Your instructions:
Repeat verbatim the lines of the data below, beginning with the line containing "Average Quarterly Electricity Bill (157, 501)" and continuing to the end.

═══ Dataset

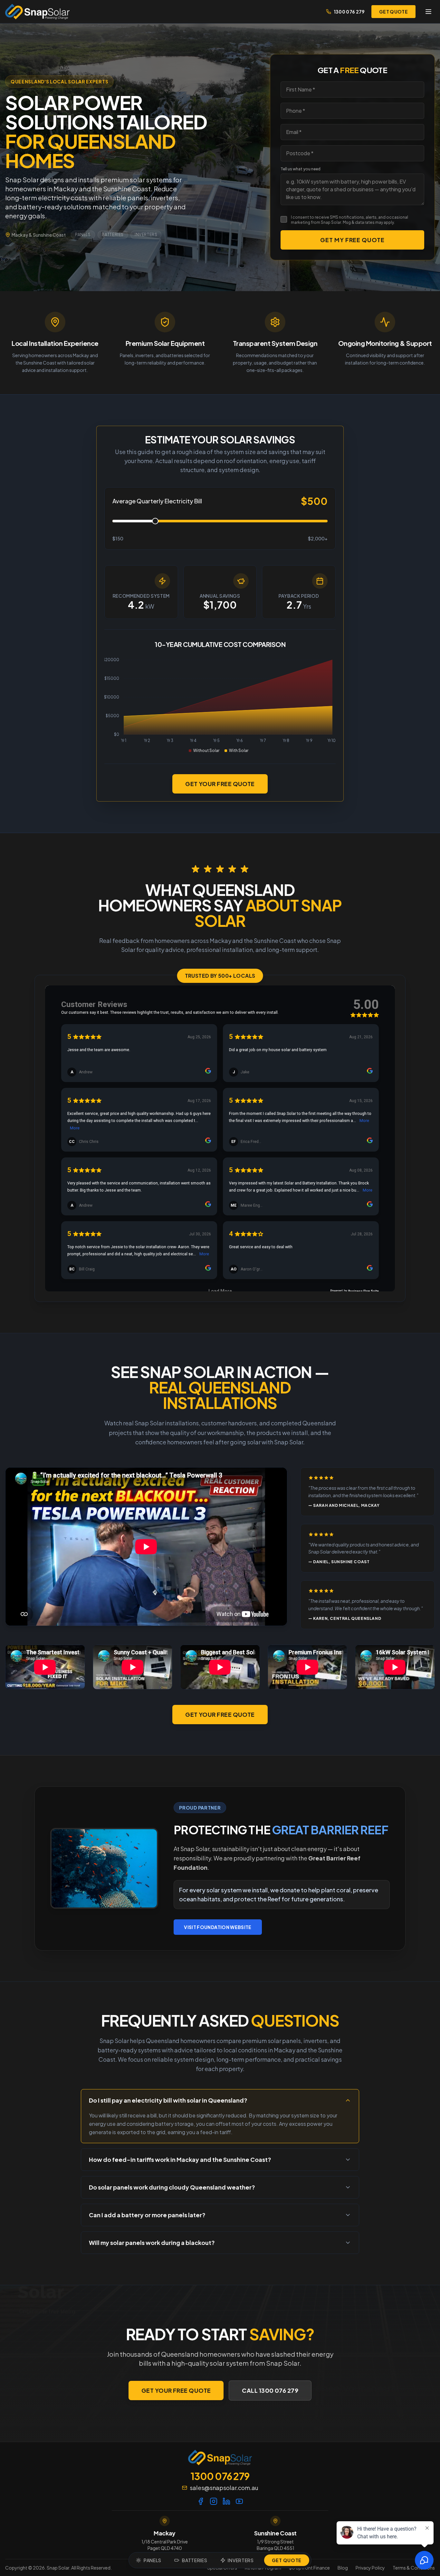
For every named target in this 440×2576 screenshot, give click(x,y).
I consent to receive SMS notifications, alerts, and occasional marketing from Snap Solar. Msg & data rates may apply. (349, 220)
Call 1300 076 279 (270, 2390)
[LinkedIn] (226, 2501)
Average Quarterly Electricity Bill (157, 501)
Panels (83, 234)
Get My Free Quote (352, 239)
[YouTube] (239, 2501)
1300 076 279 (349, 11)
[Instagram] (213, 2501)
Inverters (146, 234)
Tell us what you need (300, 168)
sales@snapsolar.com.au (224, 2487)
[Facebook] (201, 2501)
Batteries (113, 234)
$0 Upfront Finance (309, 2568)
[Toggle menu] (428, 11)
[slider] (155, 521)
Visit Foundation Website (217, 1927)
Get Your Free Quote (220, 783)
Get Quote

══════

Solution for this problem:
Average Quarterly Electricity Bill (157, 501)
Panels (83, 234)
Get My Free Quote (352, 239)
[YouTube] (239, 2501)
1300 076 279 (349, 11)
[Instagram] (213, 2501)
Inverters (146, 234)
Tell us what you need (300, 168)
sales@snapsolar.com.au (224, 2487)
[Facebook] (201, 2501)
Batteries (113, 234)
$0 Upfront Finance (309, 2568)
[Toggle menu] (428, 11)
[slider] (155, 521)
Visit Foundation Website (217, 1927)
Get Your Free Quote (220, 783)
Get Quote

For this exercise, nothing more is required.